TASK:
Go through the following data and transcribe exactly the stretch of lines from the one holding "Aspen Group Reports Revenue of $13.8" to the one holding "[X (Twitter)] (88, 2548)", both included.

-=-=-=-=-

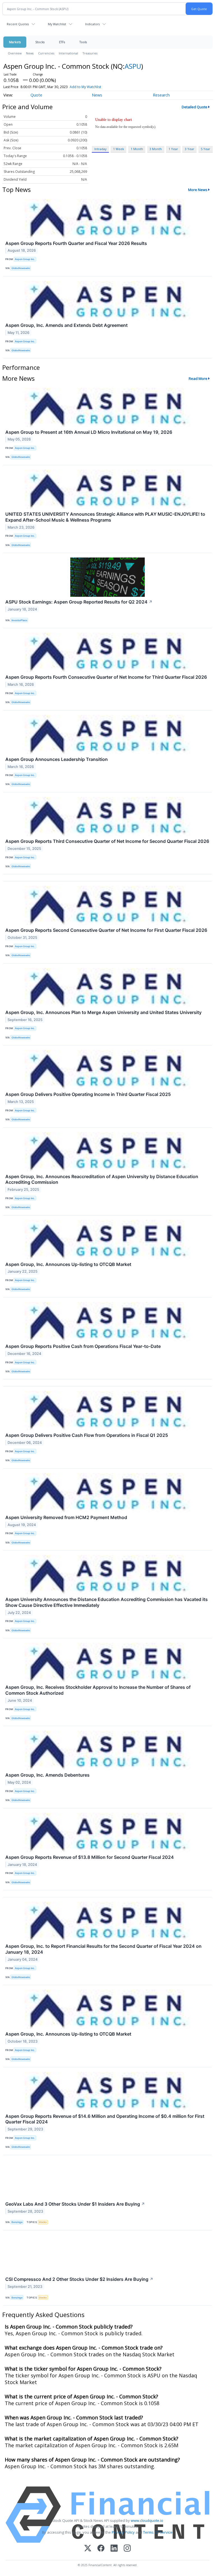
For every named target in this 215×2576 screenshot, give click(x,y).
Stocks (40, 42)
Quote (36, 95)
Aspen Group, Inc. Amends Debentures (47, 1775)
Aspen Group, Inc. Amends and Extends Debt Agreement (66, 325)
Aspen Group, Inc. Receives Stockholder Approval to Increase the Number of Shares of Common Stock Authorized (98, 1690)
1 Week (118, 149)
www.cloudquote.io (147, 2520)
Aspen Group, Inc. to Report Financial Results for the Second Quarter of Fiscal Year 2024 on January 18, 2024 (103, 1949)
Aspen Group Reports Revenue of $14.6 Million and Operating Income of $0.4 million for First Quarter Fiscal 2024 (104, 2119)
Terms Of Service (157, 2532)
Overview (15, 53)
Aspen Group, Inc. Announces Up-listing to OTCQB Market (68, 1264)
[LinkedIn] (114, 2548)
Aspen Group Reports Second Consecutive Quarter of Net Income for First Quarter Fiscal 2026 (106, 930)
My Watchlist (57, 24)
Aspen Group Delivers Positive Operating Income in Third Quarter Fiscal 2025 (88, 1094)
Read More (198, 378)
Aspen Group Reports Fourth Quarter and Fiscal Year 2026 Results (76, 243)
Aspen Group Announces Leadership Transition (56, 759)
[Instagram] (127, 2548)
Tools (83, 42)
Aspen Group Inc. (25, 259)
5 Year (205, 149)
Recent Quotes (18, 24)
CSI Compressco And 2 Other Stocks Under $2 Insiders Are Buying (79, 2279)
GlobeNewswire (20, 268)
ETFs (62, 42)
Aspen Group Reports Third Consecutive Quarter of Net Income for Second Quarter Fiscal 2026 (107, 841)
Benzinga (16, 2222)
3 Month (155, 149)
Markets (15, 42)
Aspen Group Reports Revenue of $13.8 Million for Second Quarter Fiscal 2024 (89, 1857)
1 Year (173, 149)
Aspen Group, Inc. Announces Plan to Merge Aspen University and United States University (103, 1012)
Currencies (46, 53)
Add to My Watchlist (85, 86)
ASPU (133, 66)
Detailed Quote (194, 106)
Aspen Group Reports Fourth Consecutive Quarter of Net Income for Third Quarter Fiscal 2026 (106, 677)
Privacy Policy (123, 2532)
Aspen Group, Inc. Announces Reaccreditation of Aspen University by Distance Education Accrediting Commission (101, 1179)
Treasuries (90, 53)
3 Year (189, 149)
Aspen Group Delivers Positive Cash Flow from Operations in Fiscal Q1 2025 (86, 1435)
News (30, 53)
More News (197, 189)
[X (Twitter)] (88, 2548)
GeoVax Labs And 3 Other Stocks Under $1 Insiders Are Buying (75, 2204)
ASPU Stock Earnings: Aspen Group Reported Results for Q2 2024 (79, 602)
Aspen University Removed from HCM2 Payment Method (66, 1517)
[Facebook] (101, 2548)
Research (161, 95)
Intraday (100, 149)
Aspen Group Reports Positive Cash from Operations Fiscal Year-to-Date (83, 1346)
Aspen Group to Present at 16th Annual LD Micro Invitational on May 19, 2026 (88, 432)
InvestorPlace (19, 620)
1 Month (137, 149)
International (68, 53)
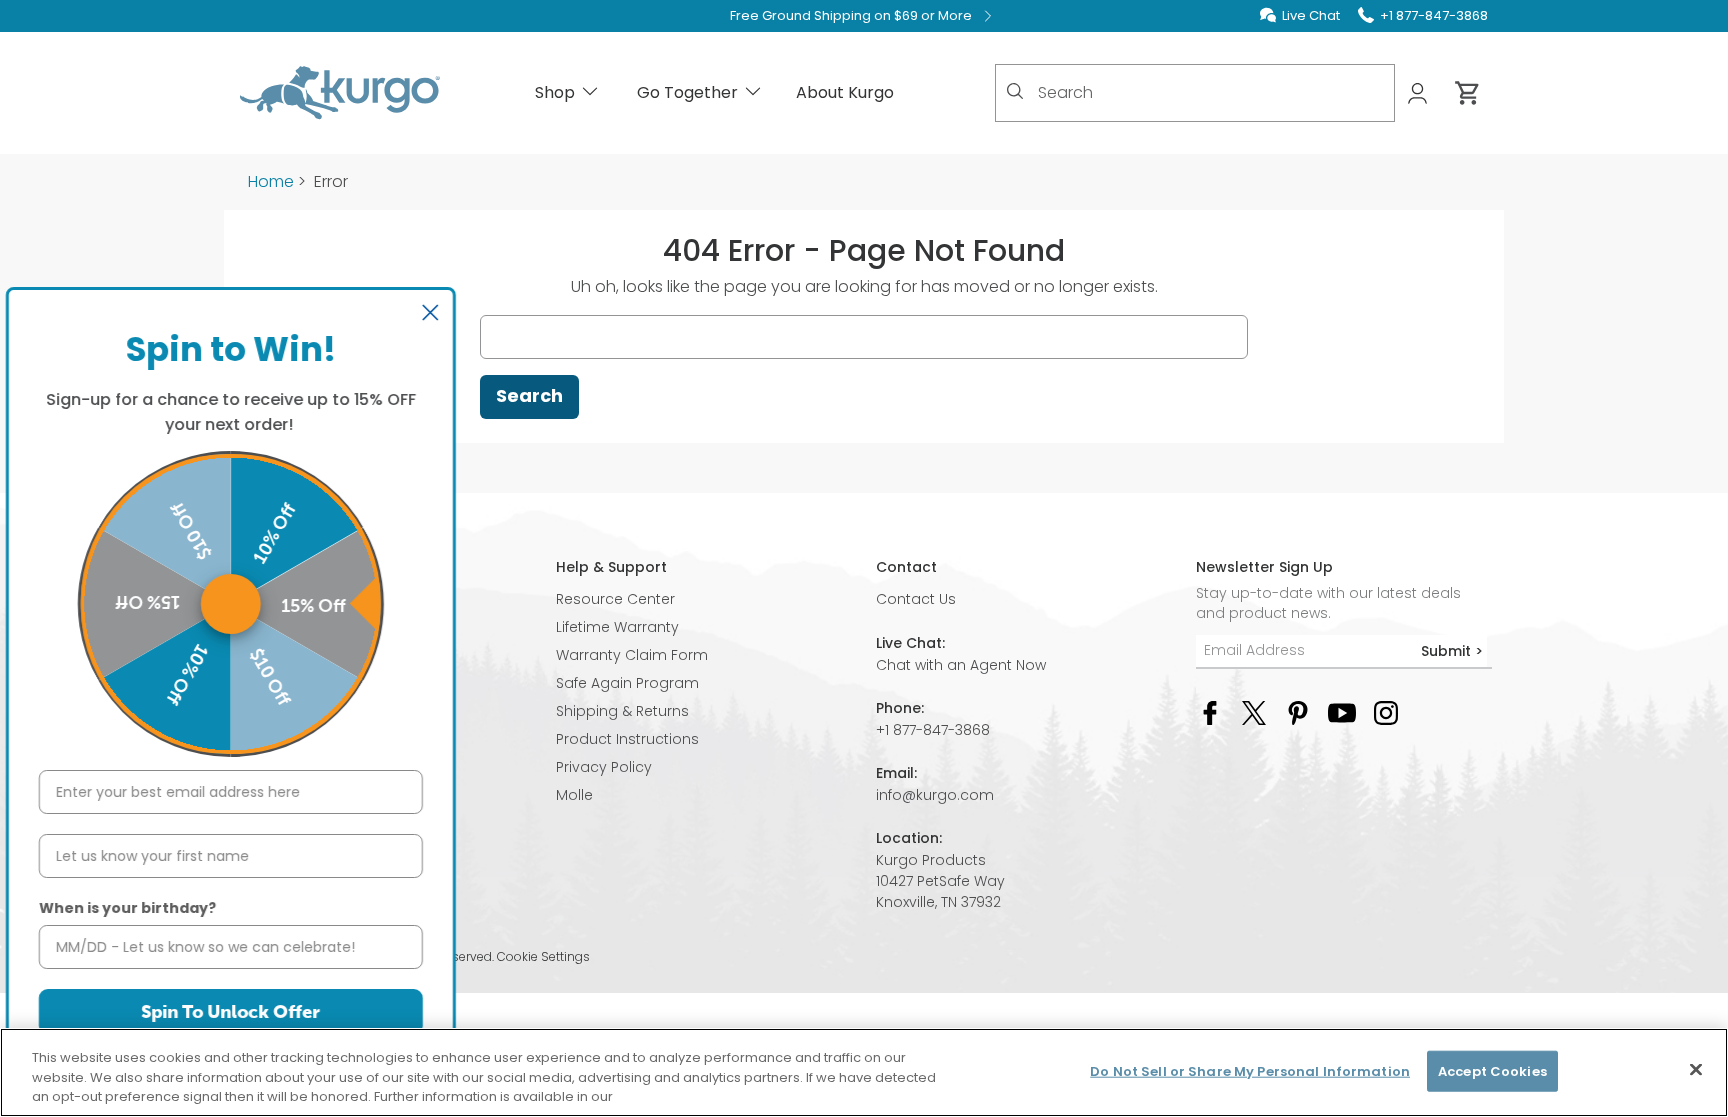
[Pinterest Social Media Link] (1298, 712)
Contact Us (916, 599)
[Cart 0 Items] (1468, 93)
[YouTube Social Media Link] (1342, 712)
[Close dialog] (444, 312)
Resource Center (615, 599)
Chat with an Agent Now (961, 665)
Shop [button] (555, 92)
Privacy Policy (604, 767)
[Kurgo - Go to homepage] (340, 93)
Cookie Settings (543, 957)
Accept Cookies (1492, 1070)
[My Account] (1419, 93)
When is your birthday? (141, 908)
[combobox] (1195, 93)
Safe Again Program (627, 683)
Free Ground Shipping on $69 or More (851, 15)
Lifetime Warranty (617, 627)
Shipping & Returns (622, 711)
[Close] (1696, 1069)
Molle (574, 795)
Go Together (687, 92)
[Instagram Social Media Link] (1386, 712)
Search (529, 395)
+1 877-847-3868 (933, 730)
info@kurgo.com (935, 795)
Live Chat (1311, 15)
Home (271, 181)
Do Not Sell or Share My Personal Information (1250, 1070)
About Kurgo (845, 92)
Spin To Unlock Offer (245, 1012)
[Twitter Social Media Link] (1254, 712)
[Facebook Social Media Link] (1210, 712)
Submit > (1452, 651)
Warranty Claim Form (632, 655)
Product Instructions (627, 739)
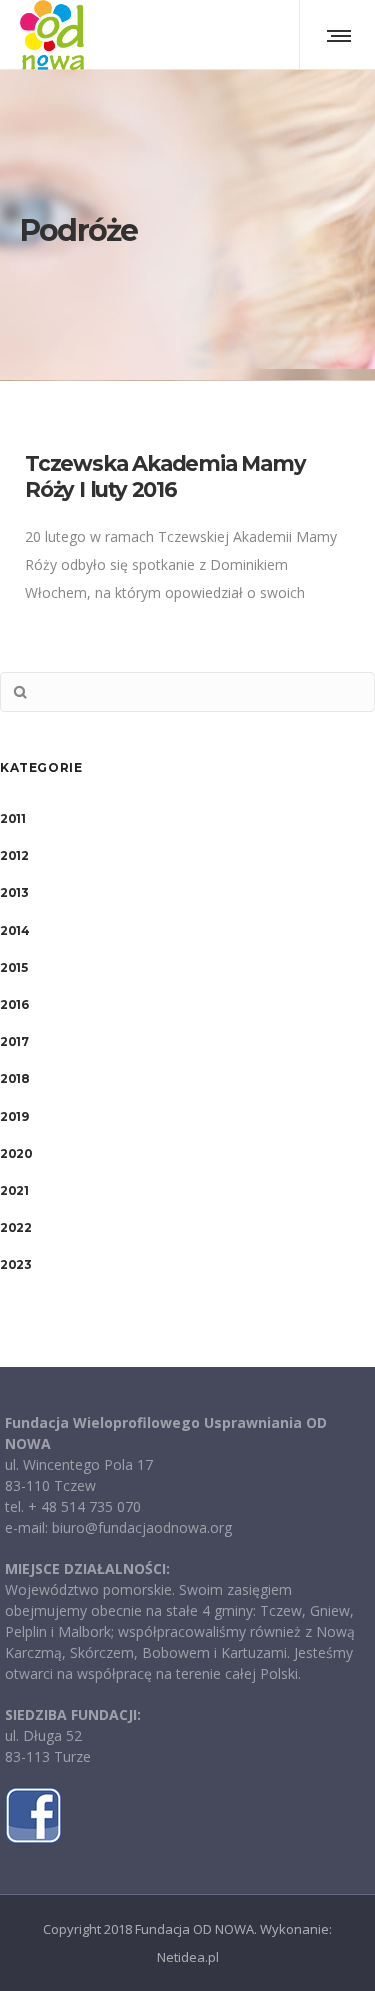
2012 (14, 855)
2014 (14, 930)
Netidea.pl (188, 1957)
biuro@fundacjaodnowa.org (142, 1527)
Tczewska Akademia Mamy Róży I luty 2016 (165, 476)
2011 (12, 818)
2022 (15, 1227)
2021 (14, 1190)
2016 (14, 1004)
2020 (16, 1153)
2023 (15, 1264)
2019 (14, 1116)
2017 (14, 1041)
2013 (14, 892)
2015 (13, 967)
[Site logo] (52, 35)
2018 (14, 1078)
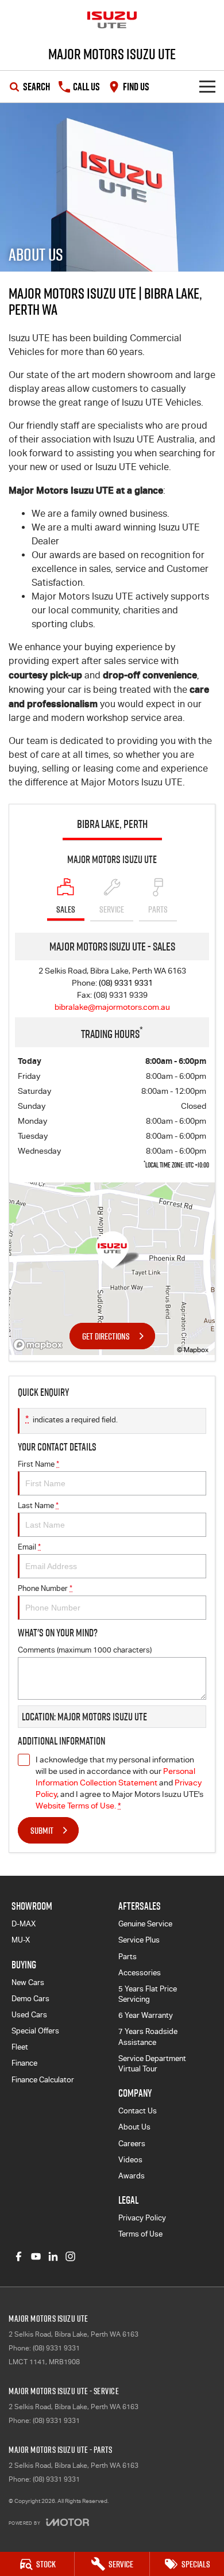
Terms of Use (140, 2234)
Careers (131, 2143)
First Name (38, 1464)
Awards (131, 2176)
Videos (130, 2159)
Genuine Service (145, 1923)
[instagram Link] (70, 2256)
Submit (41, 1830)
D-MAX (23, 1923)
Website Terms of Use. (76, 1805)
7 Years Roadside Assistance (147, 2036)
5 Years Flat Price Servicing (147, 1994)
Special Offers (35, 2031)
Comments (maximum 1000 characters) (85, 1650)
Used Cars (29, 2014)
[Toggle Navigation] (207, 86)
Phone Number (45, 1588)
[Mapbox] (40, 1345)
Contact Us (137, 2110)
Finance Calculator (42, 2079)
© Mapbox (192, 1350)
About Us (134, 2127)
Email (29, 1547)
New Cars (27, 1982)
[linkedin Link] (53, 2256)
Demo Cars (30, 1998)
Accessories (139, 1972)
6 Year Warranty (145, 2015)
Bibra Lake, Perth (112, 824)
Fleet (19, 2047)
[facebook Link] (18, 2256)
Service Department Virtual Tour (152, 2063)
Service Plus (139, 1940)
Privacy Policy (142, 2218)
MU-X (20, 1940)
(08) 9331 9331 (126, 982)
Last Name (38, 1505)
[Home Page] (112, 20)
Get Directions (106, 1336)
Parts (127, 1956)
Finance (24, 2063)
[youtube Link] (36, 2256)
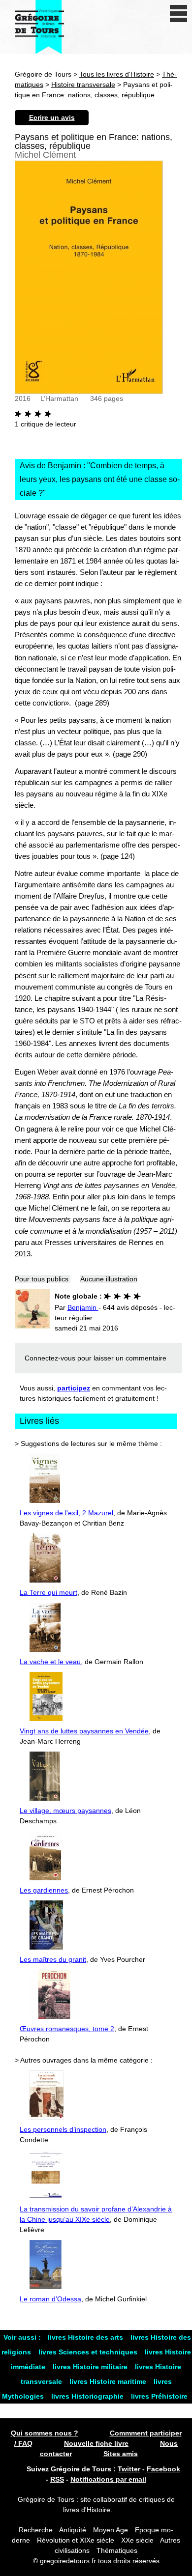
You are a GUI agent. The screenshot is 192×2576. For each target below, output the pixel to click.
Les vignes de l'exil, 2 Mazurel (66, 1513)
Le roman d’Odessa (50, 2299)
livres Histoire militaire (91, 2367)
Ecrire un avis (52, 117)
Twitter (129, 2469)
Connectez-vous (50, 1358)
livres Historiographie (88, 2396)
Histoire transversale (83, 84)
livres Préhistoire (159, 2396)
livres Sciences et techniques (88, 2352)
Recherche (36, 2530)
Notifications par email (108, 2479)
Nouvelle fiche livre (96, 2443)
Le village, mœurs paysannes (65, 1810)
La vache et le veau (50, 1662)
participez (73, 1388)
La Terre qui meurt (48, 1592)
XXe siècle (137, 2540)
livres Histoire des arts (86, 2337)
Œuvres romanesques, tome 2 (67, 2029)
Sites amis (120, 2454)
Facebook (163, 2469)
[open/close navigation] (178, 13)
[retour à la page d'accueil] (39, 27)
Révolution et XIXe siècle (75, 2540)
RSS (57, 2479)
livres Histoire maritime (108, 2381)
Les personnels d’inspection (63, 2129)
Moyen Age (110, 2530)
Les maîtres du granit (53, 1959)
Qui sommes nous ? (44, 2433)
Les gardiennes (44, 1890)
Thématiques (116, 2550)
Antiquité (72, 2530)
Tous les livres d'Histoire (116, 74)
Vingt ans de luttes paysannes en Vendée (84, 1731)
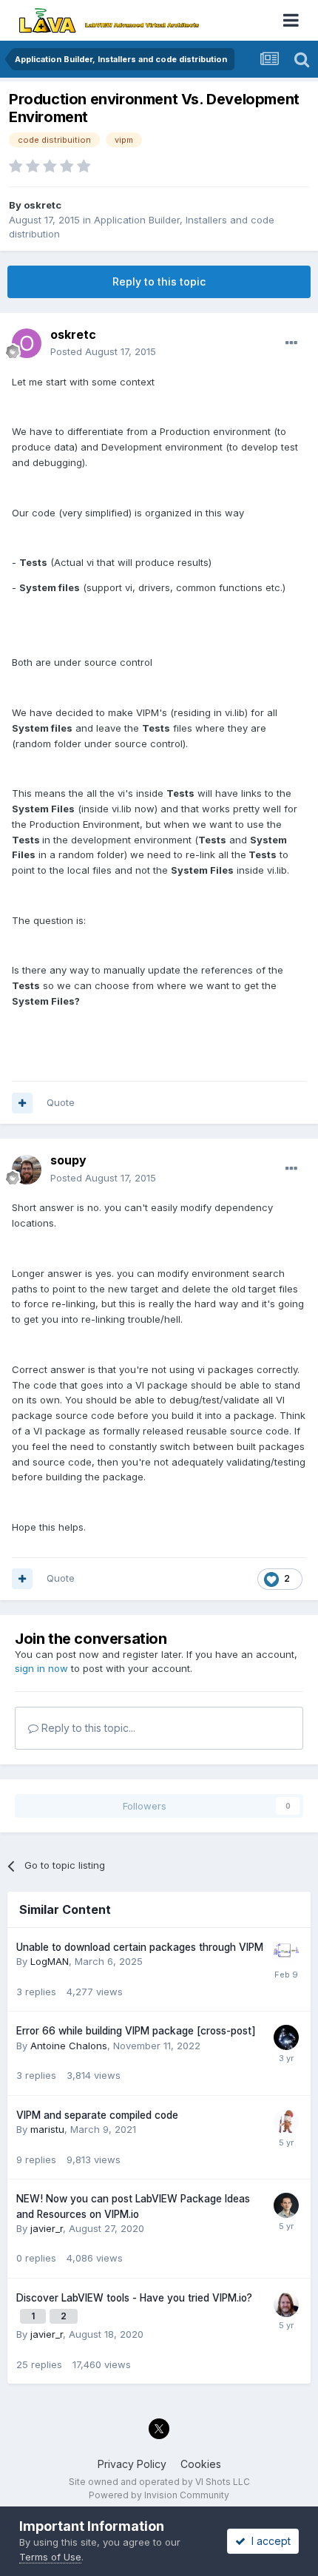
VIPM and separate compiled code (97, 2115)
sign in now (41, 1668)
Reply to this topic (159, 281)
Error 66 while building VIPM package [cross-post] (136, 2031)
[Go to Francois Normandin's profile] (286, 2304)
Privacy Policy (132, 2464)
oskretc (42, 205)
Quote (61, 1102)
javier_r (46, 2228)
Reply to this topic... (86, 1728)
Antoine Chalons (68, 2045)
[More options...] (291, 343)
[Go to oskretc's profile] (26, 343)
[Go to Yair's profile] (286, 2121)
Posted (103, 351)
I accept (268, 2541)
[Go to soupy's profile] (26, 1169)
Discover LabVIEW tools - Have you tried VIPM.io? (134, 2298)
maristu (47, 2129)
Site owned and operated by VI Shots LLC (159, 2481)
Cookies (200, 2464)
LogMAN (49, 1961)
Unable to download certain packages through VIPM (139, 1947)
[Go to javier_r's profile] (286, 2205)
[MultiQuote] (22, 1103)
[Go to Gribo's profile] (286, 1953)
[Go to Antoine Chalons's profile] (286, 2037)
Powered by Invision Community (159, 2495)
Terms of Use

-=-=-=-=-

PROBLEM SOLUTION:
Aspen Group Reports Revenue of $13.8 Million for Second Quarter Fiscal 2024 (89, 1857)
1 Year (173, 149)
Aspen Group, Inc. Announces Plan to Merge Aspen University and United States University (103, 1012)
Currencies (46, 53)
Add to My Watchlist (85, 86)
ASPU (133, 66)
Detailed Quote (194, 106)
Aspen Group Reports Fourth Consecutive Quarter of Net Income for Third Quarter Fiscal 2026 (106, 677)
Privacy Policy (123, 2532)
Aspen Group, Inc. Announces Reaccreditation of Aspen University by Distance Education Accrediting Commission (101, 1179)
Treasuries (90, 53)
3 Year (189, 149)
Aspen Group Delivers Positive Cash Flow from Operations in Fiscal Q1 2025 (86, 1435)
News (30, 53)
More News (197, 189)
[X (Twitter)] (88, 2548)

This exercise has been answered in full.